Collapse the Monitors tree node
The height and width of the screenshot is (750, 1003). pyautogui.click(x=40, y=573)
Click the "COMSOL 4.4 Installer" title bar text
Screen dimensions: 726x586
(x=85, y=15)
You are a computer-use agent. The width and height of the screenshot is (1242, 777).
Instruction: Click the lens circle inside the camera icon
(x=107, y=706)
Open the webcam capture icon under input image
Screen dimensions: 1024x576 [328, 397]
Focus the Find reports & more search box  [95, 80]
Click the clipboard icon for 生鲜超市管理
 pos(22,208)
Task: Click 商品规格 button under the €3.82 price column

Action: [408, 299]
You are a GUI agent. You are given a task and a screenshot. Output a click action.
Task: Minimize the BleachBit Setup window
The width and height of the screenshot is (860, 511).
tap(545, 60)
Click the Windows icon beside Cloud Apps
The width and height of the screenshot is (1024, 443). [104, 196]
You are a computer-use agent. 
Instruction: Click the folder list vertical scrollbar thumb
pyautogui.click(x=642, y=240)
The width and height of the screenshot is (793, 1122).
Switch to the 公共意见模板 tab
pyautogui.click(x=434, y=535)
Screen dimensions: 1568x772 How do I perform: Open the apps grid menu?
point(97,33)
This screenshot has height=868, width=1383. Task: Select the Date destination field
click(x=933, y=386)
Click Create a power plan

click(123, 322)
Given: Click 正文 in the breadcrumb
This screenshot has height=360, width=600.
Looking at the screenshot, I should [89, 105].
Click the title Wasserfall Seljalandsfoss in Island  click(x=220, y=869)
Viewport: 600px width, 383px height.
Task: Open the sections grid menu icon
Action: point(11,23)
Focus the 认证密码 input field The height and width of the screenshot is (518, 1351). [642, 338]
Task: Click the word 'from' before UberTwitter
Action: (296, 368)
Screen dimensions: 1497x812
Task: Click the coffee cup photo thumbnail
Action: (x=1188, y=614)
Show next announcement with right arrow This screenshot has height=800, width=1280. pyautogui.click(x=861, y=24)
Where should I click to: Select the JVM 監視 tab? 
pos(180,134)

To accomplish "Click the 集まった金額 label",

◇ ◇ ◇ ◇ ◇

WORK INSTRUCTION -
Only an exact copy of the data above will do.

EXERCISE SOLUTION -
Collapse the Monitors tree node
The height and width of the screenshot is (750, 1003). pyautogui.click(x=40, y=573)
Click the "COMSOL 4.4 Installer" title bar text
Screen dimensions: 726x586
(x=85, y=15)
You are a computer-use agent. The width and height of the screenshot is (1242, 777).
Instruction: Click the lens circle inside the camera icon
(x=107, y=706)
Open the webcam capture icon under input image
Screen dimensions: 1024x576 [328, 397]
Focus the Find reports & more search box  [95, 80]
Click the clipboard icon for 生鲜超市管理
 pos(22,208)
Task: Click 商品规格 button under the €3.82 price column

Action: [408, 299]
You are a GUI agent. You are given a task and a screenshot. Output a click action.
Task: Minimize the BleachBit Setup window
The width and height of the screenshot is (860, 511).
tap(545, 60)
Click the Windows icon beside Cloud Apps
The width and height of the screenshot is (1024, 443). [104, 196]
You are a computer-use agent. 
Instruction: Click the folder list vertical scrollbar thumb
pyautogui.click(x=642, y=240)
The width and height of the screenshot is (793, 1122).
Switch to the 公共意见模板 tab
pyautogui.click(x=434, y=535)
Screen dimensions: 1568x772 How do I perform: Open the apps grid menu?
point(97,33)
This screenshot has height=868, width=1383. Task: Select the Date destination field
click(x=933, y=386)
Click Create a power plan

click(123, 322)
Given: Click 正文 in the breadcrumb
This screenshot has height=360, width=600.
Looking at the screenshot, I should [89, 105].
Click the title Wasserfall Seljalandsfoss in Island  click(x=220, y=869)
Viewport: 600px width, 383px height.
Task: Open the sections grid menu icon
Action: point(11,23)
Focus the 认证密码 input field The height and width of the screenshot is (518, 1351). [642, 338]
Task: Click the word 'from' before UberTwitter
Action: (296, 368)
Screen dimensions: 1497x812
Task: Click the coffee cup photo thumbnail
Action: (x=1188, y=614)
Show next announcement with right arrow This screenshot has height=800, width=1280. pyautogui.click(x=861, y=24)
Where should I click to: Select the JVM 監視 tab? 
pos(180,134)

To accomplish "Click the 集まった金額 label",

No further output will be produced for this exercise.